The Rovian Nastiness Craftiness of the Obama Immigration Ad
News outlets are reporting on a new Spanish-language Obama ad that compares McCain’s attitude toward immigration to Rush Limbaugh’s. As a few people have noticed, that’s pretty blatantly misleading, since McCain has generally (though not completely) been in favor of reforming immigration, while Limbaugh has come out stridently against it. The ad does the truth the further disservice of pulling Limbaugh’s words out of context. Here’s ABC’s Jake Tapper on the sum of Obama’s sins:
The greater implication the ad makes, however, is that McCain is no friend to Latinos at all, beyond issues of funding the DREAM act or how NCLB money is distributed. By linking McCain to Limbaugh’s quotes, twisting Limbaugh’s quotes, and tying McCain to more extremist anti-immigration voices, the Obama campaign has crossed a line into misleading the viewers of its new TV ad. In Spanish, the word is erróneo.
It seems odd (read: politically dumb) for Obama to release a misleading ad at the very moment that he’s reaping the sympathy of a media environment that turned against John McCain for his misleading ads.
So what’s going on here?
To understand it, you’ve got to remind yourself that the big dog that hasn’t barked this election–at least since the days of the GOP primary (remember those?)–is immigration. And that’s because both McCain and Obama are in favor of “comprehensive immigration reform,” i.e. a set of reforms that will include some form of amnesty for currently illegal immigrants. (For what it’s worth, I, along with most Americans, am in favor of the idea.)

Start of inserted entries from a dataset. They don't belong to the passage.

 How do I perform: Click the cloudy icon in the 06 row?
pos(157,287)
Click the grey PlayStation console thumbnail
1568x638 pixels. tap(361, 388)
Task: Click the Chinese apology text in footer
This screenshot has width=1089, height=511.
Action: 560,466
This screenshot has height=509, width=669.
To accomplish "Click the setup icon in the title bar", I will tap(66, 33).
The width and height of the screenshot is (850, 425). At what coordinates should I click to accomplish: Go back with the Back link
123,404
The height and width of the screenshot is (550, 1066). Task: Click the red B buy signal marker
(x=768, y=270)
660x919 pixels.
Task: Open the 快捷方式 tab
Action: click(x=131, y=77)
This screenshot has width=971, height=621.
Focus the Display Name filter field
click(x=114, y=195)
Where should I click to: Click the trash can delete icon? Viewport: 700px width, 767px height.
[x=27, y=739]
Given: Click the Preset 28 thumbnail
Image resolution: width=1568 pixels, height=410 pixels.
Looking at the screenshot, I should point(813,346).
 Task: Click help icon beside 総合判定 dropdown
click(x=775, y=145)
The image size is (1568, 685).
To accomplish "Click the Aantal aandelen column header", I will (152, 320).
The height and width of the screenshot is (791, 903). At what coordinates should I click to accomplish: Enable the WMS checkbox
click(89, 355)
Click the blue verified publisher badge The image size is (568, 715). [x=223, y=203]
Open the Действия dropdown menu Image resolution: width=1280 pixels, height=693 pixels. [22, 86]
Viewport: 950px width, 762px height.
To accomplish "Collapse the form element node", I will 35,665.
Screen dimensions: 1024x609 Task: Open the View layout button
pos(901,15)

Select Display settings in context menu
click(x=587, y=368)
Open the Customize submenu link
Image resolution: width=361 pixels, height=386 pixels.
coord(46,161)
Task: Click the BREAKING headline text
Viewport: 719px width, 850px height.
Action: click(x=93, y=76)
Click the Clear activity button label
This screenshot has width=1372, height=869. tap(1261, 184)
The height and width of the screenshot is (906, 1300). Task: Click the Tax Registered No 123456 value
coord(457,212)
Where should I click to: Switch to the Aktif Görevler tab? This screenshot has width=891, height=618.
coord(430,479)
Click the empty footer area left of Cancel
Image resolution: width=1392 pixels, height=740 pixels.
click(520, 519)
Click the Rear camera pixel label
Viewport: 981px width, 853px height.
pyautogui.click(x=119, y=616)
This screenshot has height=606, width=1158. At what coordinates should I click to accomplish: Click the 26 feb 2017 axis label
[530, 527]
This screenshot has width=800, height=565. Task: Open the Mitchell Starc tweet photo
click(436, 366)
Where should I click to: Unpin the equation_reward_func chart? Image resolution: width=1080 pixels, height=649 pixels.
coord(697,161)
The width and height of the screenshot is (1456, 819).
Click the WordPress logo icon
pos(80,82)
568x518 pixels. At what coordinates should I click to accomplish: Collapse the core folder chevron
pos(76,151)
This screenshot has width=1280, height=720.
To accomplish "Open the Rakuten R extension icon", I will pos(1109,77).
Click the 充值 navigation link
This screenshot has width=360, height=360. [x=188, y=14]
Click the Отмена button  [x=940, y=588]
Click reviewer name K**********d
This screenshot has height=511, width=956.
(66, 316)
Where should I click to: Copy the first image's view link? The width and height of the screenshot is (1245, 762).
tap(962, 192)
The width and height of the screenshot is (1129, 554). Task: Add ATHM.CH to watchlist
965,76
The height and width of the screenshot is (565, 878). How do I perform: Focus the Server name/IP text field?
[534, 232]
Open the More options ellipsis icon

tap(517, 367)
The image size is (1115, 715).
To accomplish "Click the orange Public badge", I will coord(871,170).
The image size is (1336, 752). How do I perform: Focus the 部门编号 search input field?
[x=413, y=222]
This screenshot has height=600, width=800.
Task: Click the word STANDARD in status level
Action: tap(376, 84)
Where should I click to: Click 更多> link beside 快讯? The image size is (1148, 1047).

The problem for McCain is that the Sarah Palin-loving Republican right (along with the odd Mickey Kaus) hates comprehensive immigration reform. I mean, really hates. Most observers agree that McCain nearly lost the Republican nomination because of his pro-immigration stance. And so I suspect the Obama campaign is using the Limbaugh ad to very cleverly–and, yes, unfairly, but as they keep telling us, politics ain’t beanbag–paint McCain into a corner.
Look at it this way: McCain basically has two choices now. On the one hand, he can complain about the unfairness of the ad. But that risks the kind of attention on this issue that McCain very clearly does not want. He may want the pundits to back him up about Obama’s deception, but he doesn’t really want people like Jake Tapper reminding their viewers how progressive on immigration he really is. On the other hand, he can let the ad go, and leave it to Limbaugh and Drudge to cry foul. But that’s not going to go over well with the Hispanic voters at whom the ad is aimed. Either way he loses.
I can’t say I have much sympathy for McCain’s predicament, and that’s not just because I want Obama to win this election. I actually do care something for the truth and I think Obama’s wrong to stretch it. But McCain has a dilemma here only insofar as he’s not willing to stand up for an issue he’s previously supported. It’s only a problem if he’s not willing to risk breaking with the right-wing base of his party. Given that that’s a willingness he hasn’t shown much stomach for since somewhere around 2004, don’t expect much to change in the next 50 days.

2 Comments
Barack Obama Gives McCain a Dose of His Own Medicine « blueollie
[...] as this blogger points out, this puts McCain in a box. If he stresses his previous record on immigration reform, he risks [...]
Sep 18th, 2008
Nice analysis of an ad. It is high time that McCain be forced to do some of the same “denouncing and rejecting” that Obama has had to do; the days of the R’s getting a free pass to court the hard right vote are over.
After all, how many times have the R’s blistered BHO for Farrakhan, Wright, Ayers and the like?